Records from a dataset
····················

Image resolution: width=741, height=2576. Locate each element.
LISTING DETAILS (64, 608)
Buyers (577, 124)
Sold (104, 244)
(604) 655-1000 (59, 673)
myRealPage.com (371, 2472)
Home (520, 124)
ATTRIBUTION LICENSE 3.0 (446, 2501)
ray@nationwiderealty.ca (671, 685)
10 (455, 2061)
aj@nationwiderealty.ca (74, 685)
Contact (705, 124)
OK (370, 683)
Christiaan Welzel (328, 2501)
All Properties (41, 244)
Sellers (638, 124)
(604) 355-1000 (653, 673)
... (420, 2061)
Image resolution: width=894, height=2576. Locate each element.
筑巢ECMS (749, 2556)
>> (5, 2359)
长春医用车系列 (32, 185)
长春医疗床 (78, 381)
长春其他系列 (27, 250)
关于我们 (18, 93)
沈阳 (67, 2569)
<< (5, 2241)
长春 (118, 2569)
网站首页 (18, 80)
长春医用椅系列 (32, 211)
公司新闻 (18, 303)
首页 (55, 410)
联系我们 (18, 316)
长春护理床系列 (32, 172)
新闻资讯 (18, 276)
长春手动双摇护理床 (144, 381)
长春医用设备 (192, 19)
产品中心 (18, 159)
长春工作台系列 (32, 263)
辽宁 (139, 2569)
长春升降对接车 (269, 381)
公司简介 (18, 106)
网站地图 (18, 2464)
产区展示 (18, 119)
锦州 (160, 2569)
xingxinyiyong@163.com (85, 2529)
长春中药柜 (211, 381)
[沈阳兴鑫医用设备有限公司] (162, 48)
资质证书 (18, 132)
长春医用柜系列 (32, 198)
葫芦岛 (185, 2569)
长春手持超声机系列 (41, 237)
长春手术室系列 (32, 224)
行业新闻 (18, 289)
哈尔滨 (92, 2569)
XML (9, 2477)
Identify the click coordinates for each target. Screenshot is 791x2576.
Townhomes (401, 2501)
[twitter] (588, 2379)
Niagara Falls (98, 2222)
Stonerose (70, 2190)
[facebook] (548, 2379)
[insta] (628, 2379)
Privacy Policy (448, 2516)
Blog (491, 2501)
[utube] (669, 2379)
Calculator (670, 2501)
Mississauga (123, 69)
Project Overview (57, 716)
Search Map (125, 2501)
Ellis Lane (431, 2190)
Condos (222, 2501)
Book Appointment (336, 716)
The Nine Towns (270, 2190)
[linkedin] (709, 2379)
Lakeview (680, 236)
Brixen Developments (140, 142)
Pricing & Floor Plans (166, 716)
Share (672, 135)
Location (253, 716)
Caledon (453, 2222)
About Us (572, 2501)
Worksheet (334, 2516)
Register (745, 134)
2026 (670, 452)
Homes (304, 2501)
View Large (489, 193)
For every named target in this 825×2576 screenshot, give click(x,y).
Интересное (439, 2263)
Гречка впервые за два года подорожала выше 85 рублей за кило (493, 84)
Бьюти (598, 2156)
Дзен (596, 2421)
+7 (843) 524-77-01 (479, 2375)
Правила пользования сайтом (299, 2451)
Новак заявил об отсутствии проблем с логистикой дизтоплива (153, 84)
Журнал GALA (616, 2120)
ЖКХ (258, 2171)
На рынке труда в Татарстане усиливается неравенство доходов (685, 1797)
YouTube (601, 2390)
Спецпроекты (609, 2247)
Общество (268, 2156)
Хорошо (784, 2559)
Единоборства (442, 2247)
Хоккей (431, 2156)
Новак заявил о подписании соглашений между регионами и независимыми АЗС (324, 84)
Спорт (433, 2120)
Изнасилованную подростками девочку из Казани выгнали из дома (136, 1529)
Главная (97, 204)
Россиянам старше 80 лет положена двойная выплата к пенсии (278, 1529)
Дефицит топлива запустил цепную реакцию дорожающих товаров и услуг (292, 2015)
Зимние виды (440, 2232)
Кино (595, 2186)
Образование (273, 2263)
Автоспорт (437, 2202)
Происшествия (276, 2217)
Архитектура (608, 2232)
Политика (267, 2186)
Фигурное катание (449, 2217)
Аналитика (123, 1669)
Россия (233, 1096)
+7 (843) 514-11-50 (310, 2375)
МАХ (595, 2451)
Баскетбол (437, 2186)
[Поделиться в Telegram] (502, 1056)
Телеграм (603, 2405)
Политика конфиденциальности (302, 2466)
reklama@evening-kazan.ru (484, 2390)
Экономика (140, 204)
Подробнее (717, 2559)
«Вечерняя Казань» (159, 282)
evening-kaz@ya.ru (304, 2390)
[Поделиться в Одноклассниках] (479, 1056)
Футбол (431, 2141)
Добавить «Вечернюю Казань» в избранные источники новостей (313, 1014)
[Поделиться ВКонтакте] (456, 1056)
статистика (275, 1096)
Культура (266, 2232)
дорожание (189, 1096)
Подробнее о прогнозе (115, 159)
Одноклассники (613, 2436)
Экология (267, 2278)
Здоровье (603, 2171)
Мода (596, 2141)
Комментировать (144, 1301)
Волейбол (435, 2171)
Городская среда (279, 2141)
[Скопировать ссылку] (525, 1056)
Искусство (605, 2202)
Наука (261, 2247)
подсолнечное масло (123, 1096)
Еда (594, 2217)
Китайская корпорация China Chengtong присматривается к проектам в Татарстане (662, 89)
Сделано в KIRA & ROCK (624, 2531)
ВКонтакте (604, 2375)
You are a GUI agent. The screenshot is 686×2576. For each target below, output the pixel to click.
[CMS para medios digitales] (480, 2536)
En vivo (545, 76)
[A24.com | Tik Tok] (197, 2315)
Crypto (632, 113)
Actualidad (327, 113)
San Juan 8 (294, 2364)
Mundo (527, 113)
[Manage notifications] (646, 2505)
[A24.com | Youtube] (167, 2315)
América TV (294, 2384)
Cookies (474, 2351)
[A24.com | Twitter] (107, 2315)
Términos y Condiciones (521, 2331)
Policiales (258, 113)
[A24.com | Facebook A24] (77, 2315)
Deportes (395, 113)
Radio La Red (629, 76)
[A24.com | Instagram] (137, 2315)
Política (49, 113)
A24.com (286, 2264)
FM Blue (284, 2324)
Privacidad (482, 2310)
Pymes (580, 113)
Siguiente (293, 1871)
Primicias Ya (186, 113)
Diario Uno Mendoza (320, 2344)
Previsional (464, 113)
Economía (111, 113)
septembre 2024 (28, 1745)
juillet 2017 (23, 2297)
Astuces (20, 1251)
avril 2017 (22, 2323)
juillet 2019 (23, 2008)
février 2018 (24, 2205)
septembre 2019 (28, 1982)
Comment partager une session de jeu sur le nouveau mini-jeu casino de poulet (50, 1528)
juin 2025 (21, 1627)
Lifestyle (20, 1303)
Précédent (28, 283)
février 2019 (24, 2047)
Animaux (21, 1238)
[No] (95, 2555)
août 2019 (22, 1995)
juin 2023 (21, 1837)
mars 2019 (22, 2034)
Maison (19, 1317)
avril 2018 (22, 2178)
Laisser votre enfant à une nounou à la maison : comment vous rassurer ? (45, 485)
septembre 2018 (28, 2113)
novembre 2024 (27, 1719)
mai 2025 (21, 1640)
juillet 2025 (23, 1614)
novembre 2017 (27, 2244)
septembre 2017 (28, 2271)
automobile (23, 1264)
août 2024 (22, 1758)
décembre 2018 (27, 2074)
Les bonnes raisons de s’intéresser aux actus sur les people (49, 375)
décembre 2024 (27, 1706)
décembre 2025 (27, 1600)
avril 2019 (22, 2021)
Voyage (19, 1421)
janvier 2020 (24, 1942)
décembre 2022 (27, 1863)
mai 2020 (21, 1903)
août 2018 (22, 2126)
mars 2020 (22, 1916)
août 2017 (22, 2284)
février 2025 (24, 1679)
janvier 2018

····················

PROBLEM ::
Please reproduce, exactly as they appear above, the lines from the line containing "葫芦岛 (185, 2569)" up to and including the line containing "Lakeview (680, 236)".

SOLUTION TO THIS TASK ::
葫芦岛 (185, 2569)
长春手持超声机系列 (41, 237)
长春手术室系列 (32, 224)
行业新闻 (18, 289)
哈尔滨 (92, 2569)
XML (9, 2477)
Identify the click coordinates for each target. Screenshot is 791x2576.
Townhomes (401, 2501)
[twitter] (588, 2379)
Niagara Falls (98, 2222)
Stonerose (70, 2190)
[facebook] (548, 2379)
[insta] (628, 2379)
Privacy Policy (448, 2516)
Blog (491, 2501)
[utube] (669, 2379)
Calculator (670, 2501)
Mississauga (123, 69)
Project Overview (57, 716)
Search Map (125, 2501)
Ellis Lane (431, 2190)
Condos (222, 2501)
Book Appointment (336, 716)
The Nine Towns (270, 2190)
[linkedin] (709, 2379)
Lakeview (680, 236)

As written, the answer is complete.